--- 出典 ---
--------------------

弟の脚本家、カート・シオドマクと組んだドイツ時代のサイレント映画『日曜日の人々』、アメリカ亡命前にフランスで撮った『罠』、そしてハリウッドでの地位を築いた『らせん階段』、『殺人者』など、珠玉の作品群は今観ても色褪せる事がありません。

​日本ではビリー・ワイルダーなどの影に隠れて過小評価されているシオドマクの真価をこの機会にぜひその目でお確かめください!

例によって複数本割もございますので、ぜひご利用下さい!!

上映期間 3月5日(月)~16日(金

 

上映作品(全作品DVD上映)

『日曜日の人々』Menschen  Am Sonntag

(1930年 独 モノクロ サイレント 98分)

監督:ロバート・シオドマク  エドガー・G・ウルマー 

脚本:カート・シオドマク 

撮影:オイゲン・シュフタン 

出演:ブリギッテ・ボルヒャルト  ヴォルフガンク・フォン・ヴァルタースハウゼン

★舞台は世界恐慌が起きる寸前のベルリン。タクシー運転手とモデルの妻。レコード屋の店員、ワインの行商人、そして映画のエキストラ。5人の主人公たちの、ある日曜日の姿をドキュメンタリー・タッチで描いたドラマ。活気に満ちたベルリンの街とそこに生きる人々の息づかいが生々しく伝わってくる。俳優が素人のため撮影が週末しか出来ず、製作に5ヶ月かかったが’30年2月ベルリンで公開されるや大ヒット。ゴダールが”偉大なキャメラマン”と絶賛したオイゲン・シュフタンの撮影は後のヌーヴェルバーグの映像を彷彿とさせる。ロバート・シオドマクとの共同で作られたこの作品について、ウルマーは後年インタビューで”ロシアのジガ・ヴェルトフ監督の『カメラを持った男』(’29)に触発されて製作した” 語っている。

上映日:3/8(木)17時~、3/12(月)19時~

『罠』Pieges

 (1939年 仏 モノクロ 111分)

--------------------

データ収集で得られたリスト
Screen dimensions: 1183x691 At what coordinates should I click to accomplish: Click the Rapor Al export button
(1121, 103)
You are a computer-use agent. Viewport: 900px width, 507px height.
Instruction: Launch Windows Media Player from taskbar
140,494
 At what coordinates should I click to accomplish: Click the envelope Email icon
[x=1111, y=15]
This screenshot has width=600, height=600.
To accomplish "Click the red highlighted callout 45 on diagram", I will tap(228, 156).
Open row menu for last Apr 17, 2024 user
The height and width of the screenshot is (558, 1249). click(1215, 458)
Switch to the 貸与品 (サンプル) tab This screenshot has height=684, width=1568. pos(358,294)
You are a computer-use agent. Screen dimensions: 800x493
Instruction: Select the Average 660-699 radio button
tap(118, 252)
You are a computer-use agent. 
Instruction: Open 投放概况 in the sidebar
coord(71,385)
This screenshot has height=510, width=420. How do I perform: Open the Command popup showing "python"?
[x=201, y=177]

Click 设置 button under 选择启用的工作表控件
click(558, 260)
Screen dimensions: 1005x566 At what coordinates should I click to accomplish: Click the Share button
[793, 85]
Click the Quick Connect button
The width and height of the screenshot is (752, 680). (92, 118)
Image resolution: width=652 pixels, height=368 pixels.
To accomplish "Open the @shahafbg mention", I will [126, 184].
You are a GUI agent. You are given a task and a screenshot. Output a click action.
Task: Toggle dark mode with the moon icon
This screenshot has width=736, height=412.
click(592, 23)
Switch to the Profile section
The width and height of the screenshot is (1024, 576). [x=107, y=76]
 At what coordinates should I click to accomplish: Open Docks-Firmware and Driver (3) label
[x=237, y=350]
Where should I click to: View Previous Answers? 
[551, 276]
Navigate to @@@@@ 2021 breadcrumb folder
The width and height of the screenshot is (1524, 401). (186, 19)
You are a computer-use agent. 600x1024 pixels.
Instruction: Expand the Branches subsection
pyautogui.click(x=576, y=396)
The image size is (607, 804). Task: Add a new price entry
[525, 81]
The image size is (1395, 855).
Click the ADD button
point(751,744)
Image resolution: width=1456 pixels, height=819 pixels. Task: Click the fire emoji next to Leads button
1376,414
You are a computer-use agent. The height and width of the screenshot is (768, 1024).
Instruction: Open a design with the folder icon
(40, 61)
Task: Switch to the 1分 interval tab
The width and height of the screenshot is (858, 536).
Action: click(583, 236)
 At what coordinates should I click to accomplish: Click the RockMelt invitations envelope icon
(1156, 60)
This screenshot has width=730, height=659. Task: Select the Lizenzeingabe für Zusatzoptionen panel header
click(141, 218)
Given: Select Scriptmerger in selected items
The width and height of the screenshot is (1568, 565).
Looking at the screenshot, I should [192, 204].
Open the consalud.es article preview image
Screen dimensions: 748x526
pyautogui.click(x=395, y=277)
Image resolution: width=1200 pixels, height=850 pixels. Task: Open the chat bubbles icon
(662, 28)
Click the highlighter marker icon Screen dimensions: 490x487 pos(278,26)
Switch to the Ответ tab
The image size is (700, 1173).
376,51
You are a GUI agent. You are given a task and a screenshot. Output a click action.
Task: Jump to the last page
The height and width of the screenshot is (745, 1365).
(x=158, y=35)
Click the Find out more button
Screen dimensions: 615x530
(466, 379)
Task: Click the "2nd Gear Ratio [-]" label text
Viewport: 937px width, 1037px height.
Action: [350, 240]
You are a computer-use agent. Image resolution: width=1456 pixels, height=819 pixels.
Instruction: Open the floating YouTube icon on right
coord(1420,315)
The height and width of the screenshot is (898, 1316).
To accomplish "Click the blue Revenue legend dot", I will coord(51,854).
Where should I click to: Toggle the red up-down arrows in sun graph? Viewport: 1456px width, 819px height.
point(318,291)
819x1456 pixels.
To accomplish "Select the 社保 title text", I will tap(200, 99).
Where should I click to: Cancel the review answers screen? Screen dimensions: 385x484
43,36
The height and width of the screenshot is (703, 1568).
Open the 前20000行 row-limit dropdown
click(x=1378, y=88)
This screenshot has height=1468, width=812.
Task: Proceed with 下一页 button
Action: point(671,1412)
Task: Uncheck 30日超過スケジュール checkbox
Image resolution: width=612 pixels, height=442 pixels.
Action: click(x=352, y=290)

--------------------

--- 課題概要 ---
出典の文章のうち、「弟の脚本家、カート・シオドマ」から「上映作品(全作品DVD上映)」までの部分を一字一句違えずに引用してください。 このリストは本課題には一切関係いたしません。

--- 解答例 ---
弟の脚本家、カート・シオドマクと組んだドイツ時代のサイレント映画『日曜日の人々』、アメリカ亡命前にフランスで撮った『罠』、そしてハリウッドでの地位を築いた『らせん階段』、『殺人者』など、珠玉の作品群は今観ても色褪せる事がありません。

​日本ではビリー・ワイルダーなどの影に隠れて過小評価されているシオドマクの真価をこの機会にぜひその目でお確かめください!

例によって複数本割もございますので、ぜひご利用下さい!!

上映期間 3月5日(月)~16日(金

 

上映作品(全作品DVD上映)